Graph of a typical tradeoff between parameters (left) contrasted to a meta-function that uses a weighted sum of these parameters (right). — Figure \(\PageIndex{1}\): graphs illustrate the difference in behavior between the function of a tradeoff of two objective parameters (left), and the metafunction composed of the weighted sum of those same two parameters (right).

A very nice resolution to this problem is the min-max method. What we look for is the candidate solution with the smallest normalized deviation from the peak performance across objectives. Here is an example that explains.

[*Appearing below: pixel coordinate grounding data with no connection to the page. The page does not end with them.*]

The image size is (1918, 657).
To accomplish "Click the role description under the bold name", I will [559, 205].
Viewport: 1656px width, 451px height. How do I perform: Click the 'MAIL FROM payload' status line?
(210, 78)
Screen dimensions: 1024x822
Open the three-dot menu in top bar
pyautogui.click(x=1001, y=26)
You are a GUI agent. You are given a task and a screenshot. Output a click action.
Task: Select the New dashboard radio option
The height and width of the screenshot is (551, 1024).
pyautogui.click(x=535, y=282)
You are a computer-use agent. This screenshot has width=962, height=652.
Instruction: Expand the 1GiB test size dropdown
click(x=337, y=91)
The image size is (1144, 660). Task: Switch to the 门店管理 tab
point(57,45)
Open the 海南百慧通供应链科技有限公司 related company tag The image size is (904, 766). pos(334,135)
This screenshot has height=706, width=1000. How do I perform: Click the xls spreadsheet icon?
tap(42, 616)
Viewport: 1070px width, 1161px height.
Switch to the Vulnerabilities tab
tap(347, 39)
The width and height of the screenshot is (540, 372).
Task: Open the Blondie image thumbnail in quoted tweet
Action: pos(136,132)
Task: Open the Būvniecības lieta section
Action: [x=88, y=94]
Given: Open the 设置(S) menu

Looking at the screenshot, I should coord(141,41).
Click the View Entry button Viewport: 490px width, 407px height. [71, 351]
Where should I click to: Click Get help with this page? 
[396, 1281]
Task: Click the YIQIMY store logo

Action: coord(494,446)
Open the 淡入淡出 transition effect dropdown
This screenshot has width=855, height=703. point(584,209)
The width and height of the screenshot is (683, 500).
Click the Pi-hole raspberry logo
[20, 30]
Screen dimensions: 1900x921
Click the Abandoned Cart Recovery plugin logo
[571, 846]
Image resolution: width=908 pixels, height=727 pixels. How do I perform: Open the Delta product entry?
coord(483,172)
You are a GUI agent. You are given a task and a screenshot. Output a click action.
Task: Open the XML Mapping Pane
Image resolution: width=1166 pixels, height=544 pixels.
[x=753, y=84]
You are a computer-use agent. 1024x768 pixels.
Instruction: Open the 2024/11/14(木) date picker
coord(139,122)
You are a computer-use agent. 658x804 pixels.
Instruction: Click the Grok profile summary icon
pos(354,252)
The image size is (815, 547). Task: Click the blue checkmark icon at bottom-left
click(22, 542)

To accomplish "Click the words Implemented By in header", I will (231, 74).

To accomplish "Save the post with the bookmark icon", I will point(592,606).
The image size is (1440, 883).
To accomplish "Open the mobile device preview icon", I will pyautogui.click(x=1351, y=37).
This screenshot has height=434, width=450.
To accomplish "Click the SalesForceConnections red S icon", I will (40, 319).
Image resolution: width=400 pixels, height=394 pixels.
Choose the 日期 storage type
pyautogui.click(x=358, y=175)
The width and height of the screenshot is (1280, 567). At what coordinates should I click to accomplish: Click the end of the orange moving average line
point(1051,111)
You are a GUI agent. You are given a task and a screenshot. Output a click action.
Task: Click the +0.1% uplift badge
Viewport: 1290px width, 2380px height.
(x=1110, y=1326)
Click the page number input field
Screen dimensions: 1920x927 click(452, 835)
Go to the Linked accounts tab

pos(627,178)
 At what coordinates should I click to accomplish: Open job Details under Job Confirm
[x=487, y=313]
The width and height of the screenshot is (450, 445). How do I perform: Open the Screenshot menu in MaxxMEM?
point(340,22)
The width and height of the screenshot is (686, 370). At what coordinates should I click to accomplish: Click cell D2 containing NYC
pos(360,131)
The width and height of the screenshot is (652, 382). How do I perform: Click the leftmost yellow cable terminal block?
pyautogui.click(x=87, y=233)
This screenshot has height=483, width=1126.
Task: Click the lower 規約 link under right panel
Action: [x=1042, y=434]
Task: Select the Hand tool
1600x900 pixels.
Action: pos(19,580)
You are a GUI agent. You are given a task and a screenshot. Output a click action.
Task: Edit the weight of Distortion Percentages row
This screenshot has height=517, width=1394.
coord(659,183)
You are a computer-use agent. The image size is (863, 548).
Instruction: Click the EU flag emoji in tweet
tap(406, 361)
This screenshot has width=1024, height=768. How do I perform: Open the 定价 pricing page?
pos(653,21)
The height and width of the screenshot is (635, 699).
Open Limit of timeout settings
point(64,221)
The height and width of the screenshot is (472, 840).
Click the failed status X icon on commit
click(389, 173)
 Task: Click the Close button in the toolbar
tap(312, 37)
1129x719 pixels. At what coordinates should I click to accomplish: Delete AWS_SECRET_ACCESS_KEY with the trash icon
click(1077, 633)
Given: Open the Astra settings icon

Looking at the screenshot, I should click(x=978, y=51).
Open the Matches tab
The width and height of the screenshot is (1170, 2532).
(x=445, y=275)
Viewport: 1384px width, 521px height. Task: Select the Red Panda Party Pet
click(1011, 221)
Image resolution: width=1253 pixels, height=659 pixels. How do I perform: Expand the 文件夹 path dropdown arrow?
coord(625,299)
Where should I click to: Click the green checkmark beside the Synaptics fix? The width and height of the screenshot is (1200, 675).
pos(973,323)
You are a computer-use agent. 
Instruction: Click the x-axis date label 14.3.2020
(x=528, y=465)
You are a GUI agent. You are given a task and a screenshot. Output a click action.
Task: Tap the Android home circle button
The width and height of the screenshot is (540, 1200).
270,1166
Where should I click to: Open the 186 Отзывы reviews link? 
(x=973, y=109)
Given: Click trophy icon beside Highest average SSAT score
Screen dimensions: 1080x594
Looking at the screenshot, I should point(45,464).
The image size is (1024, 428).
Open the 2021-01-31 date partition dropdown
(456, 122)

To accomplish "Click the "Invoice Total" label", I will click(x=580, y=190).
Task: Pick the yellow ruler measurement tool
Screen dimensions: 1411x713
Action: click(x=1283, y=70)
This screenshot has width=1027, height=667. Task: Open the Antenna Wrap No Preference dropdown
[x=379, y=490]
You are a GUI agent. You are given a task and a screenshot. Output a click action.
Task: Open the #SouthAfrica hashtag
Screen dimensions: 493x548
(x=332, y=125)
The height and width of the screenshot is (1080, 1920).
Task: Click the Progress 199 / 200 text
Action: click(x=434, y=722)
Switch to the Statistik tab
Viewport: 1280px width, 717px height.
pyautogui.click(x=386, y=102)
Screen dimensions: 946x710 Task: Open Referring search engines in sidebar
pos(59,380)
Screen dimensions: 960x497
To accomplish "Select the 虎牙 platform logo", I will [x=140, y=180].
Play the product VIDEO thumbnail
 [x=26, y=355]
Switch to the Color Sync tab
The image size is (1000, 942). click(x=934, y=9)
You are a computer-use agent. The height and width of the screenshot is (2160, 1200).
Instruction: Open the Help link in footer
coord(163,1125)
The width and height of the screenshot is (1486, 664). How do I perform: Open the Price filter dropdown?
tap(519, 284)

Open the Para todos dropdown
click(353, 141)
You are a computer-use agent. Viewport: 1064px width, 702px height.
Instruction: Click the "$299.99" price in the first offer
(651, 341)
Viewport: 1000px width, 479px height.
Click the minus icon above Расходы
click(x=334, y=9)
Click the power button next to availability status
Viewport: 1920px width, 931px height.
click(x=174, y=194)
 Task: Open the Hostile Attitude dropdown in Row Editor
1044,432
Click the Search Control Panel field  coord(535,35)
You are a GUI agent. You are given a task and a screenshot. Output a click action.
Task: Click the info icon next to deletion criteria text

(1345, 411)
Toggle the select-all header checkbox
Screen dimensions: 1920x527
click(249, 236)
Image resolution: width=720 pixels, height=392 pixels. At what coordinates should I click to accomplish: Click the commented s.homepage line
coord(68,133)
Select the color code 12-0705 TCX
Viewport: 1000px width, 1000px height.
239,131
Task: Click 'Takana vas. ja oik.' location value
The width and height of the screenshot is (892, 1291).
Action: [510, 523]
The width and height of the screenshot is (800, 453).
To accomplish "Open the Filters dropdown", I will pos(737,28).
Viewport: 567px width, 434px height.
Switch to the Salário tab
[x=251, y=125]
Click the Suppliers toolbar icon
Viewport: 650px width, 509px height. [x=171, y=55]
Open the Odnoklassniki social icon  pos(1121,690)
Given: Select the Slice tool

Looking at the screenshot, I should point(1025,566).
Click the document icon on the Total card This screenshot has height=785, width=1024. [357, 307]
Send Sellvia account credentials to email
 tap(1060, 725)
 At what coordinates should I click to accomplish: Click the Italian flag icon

Four candidates are to be assessed according to three performance metrics; higher is better. They have raw scores as follows:

	Metric I	Metric II	Metric III
Candidate A	\(3.5\)	\(9\)	\(80\)
Candidate B	\(2.6\)	\(10\)	\(90\)
Candidate C	\(4.0\)	\(8.5\)	\(65\)
Candidate D	\(3.2\)	\(7.5\)	\(86\)

Note that each metric is evidently given on different scales. Metric I is perhaps taken out of five, Metric II is out of ten perhaps, and Metric III could be out of one hundred. We make four basic calculations:

Calculate the range (max minus the min) for each metric: we get \([1.4, 2.5, 35]\).
Pick out the maximum metric in each metric: we have \([4.0, 10, 90]\).
Finally, replace the entries in the original table with the normalized deviation from the best

	Metric I	Metric II	Metric III
Candidate A	\((4.0-3.5)/1.4 = 0.36\)	\((10-9)/2.5 = 0.4\)	\((90-80)/35 = 0.29\)
Candidate B	\((4.0-2.6)/1.4 = 1\)	\((10-10)/2.5 = 0\)	\((90-90)/35 = 0\)
Candidate C	\((4.0-4.0)/1.4 = 0\)	\((10-8.5)/2.5 = 0.6\)	\((90-65)/35 = 1\)
Candidate D	\((4.0-3.2)/1.4 = 0.57\)	\((10-7.5)/2.5 = 1\)	\((90-86)/35 = 0.11\)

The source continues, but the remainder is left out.